The talks went over extremely well. We posed for dozens of pictures afterward and spoke with a number of people about what we said and about whether we would be able to return to talk more about things like this. We also got to know Anthony a lot better, which was a great deal of fun. I was asked, as Ron and Anthony had been yesterday, to chair one of the breakout sessions. These sessions involve five or so people presenting the papers that they had prepared. Some read the papers and some talk about them. The chair, however, needs to run the meeting, announce the names of the participants (a real challenge for me since the Indian names are quite unfamiliar) and then respond to the paper with a comment or question. That was also a challenge because I sometimes had a hard time understanding some of the people because of the accent. I think they have a hard time with me as well, especially when I speak quickly – I tried to slow down and succeeded at least some of the time.) At the beginning of each of these sessions the chair is presented with a memento of the event, an inscribed silver plate and flowers.
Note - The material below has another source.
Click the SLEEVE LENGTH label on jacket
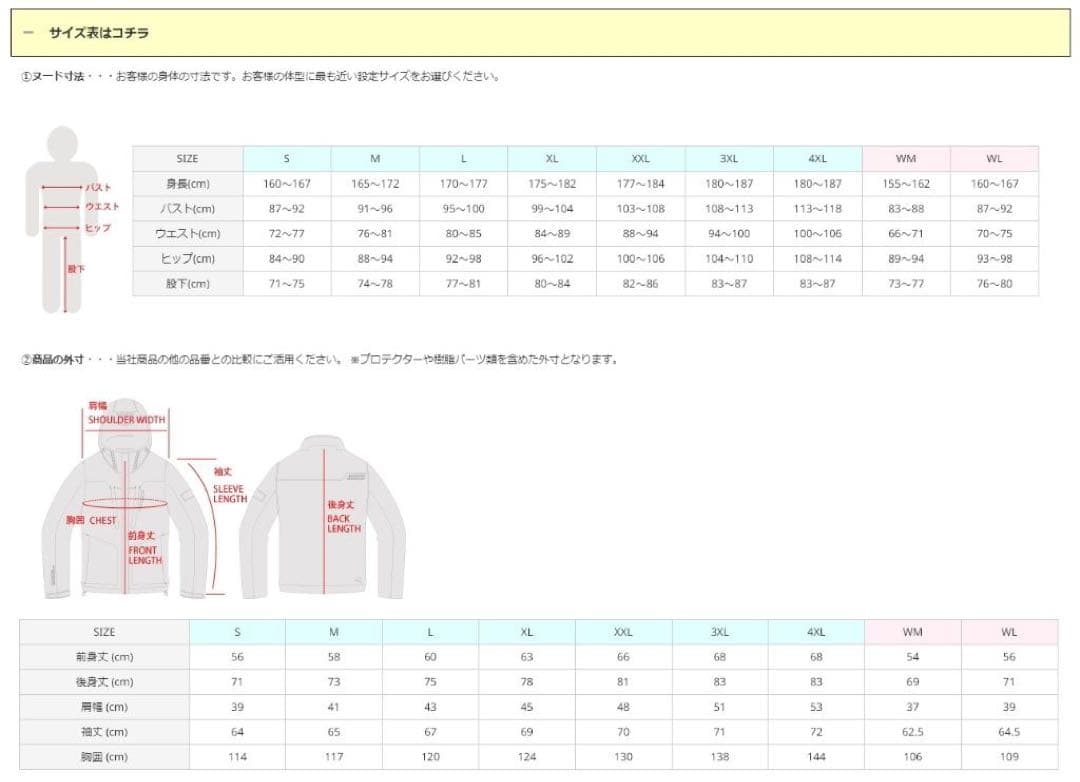1080x782 pixels. coord(229,493)
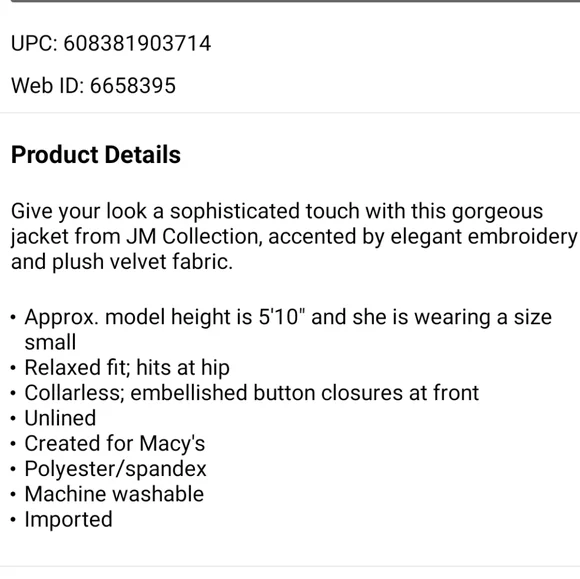The height and width of the screenshot is (579, 580).
Task: Click the "Created for Macy's" item
Action: (x=115, y=444)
It was great and I’m looking forward to displaying the plate in my office.
After a long day of sessions we were all invited to St Christopher’s College for a cultural program. Dr. Vimala Punithakumar personally took Ron, Anthony and me to the college and gave a look at the beach on the way. We stopped at the beach on the Bay of Bengal and looked out at the sea. This is a spot where the tsunami stuck a year and a half ago and killed about 100 people. The beach is very long and very wide, the longest beach in the world, I understand. The sand reminded me of Lake Michigan near Holland. The driving in Chennai was not as hectic as on the way to the airport – at least it didn’t seem that way but perhaps I was just getting used to it. Anyway, we saw some more of the city, saw the University of Madras and also saw some people living in extreme poverty. Quite an amazing thing to see. After a while we got to the beautiful campus of St. Christopher’s
This day was wonderful. I finally got outside the hotel, got to experience some of the city and made some new friends.
Thursday, August 03, 2006
Thursday, July 28, 2006, 6:04 PM – Chennai
The tiredness has really caught up to me now. I faded during the first afternoon session, although calling it the first afternoon session is a bit off because the morning sessions went very long. One of the honored guests was quite late and we waited for him to start. Gloria presented a “felicitation” during the opening sessions. I asked her what a felicitation was and she said she didn’t know but the coordinator of the conference said “just say nice things” so she did. It was nice. Anyway I just about fell asleep during the first afternoon session so I took a break, came back to my room and lay down. The air conditioning here in the hotel makes all the conditioned rooms very cold. The hallways aren’t conditioned so they’re hot and humid. Nice contrast. My glasses get steamed up a lot.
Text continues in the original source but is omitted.